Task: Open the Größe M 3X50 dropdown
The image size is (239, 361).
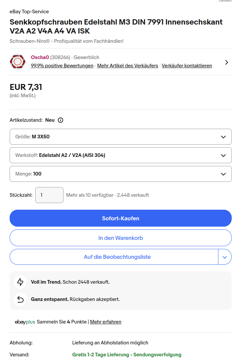Action: 120,137
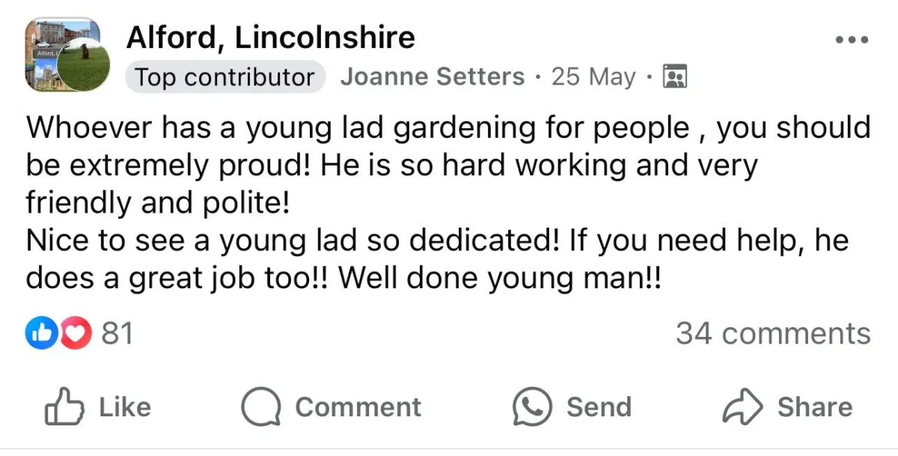Open the Alford, Lincolnshire group page
The width and height of the screenshot is (898, 456).
point(270,37)
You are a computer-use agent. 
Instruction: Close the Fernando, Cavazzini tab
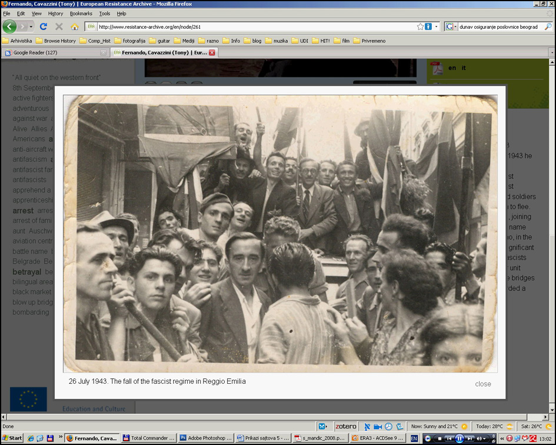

-------------------------

**About this task:** Please return the entries above exactly as they appear, but without the pictures.

**Task response:**
Task: Open the Größe M 3X50 dropdown
The image size is (239, 361).
Action: 120,137
Open the Alford, Lincolnshire group page
The width and height of the screenshot is (898, 456).
point(270,37)
You are a computer-use agent. 
Instruction: Close the Fernando, Cavazzini tab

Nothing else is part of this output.